# ACTIVITY:
The response should repeat word for word every line below from the one with "Given: Click green" to the one with "Task: Sort file list by Size column", inclusive, and nothing else; leave pictures out.

# DATASET ENTRIES:
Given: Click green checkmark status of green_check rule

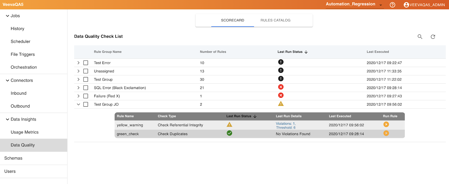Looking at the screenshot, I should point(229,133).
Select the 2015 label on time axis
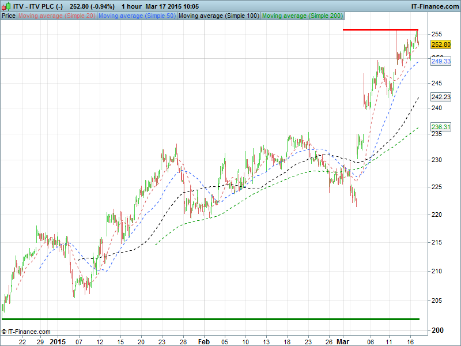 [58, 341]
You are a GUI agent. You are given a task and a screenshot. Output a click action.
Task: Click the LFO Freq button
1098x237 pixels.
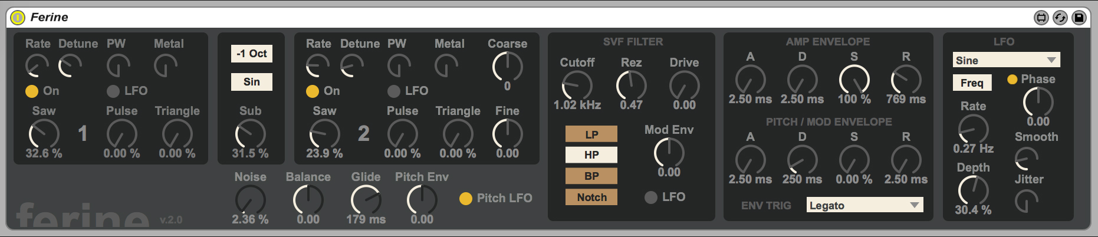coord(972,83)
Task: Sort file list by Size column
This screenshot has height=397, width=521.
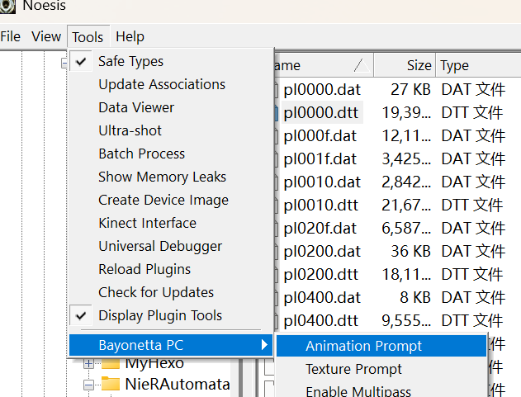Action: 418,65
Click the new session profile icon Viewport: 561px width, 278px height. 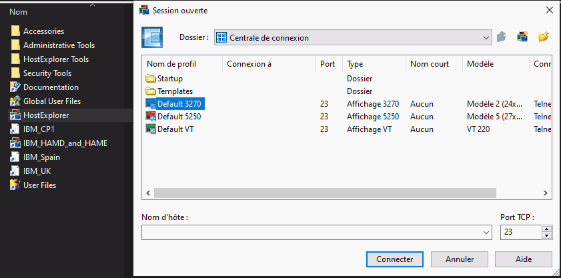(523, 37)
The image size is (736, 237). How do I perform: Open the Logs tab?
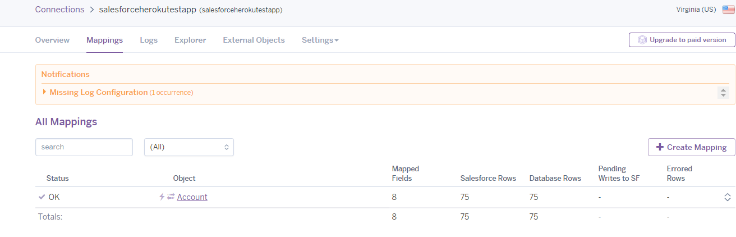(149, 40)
---
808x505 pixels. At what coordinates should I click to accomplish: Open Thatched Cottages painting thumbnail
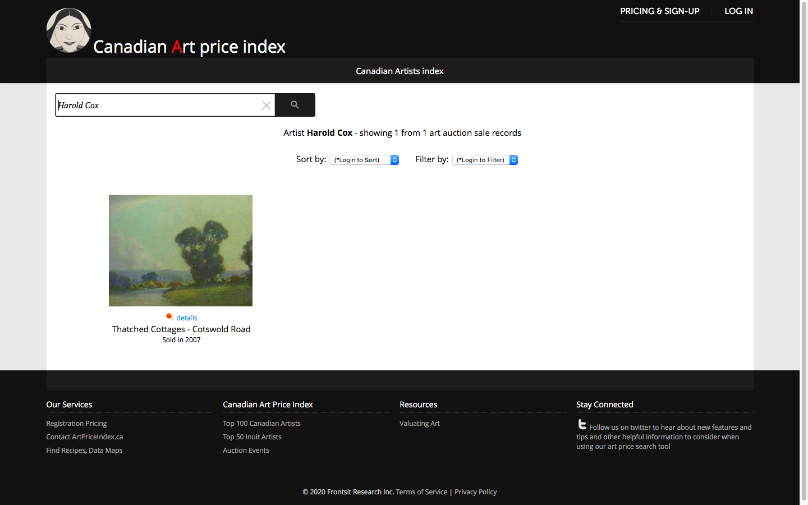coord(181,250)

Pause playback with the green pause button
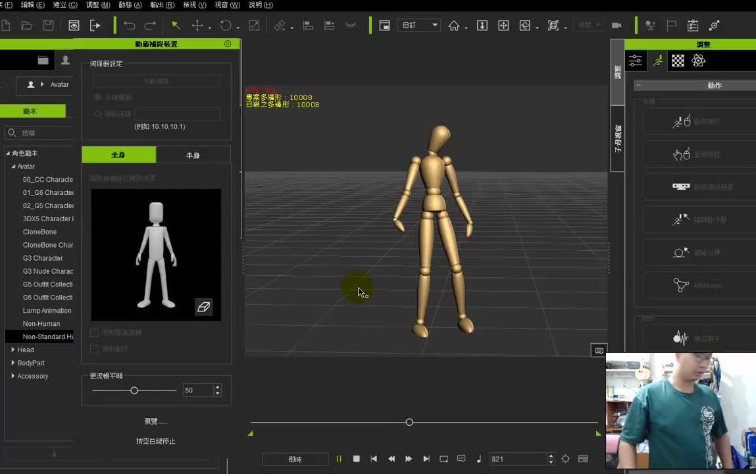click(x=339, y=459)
...
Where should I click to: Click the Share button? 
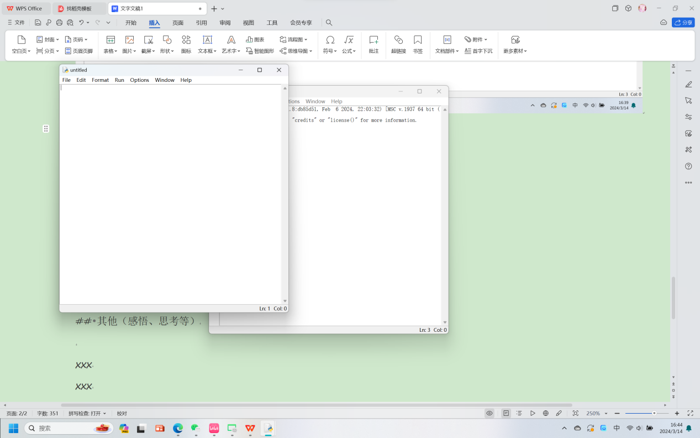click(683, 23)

# RESULT OF THE EXERCISE:
Given: Click green checkmark status of green_check rule

Looking at the screenshot, I should point(229,133).
Select the 2015 label on time axis
 [58, 341]
You are a GUI agent. You are given a task and a screenshot. Output a click action.
Task: Click the LFO Freq button
1098x237 pixels.
coord(972,83)
Task: Sort file list by Size column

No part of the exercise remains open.